Input material below:
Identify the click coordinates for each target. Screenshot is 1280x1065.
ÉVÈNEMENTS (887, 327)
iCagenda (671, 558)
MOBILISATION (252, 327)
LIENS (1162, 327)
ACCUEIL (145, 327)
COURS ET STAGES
End of Input material.
» **Your instructions**: Top to bottom, transcribe every line above exactly.

» **Exercise answer**:
Identify the click coordinates for each target. Screenshot is 1280x1065.
ÉVÈNEMENTS (887, 327)
iCagenda (671, 558)
MOBILISATION (252, 327)
LIENS (1162, 327)
ACCUEIL (145, 327)
COURS ET STAGES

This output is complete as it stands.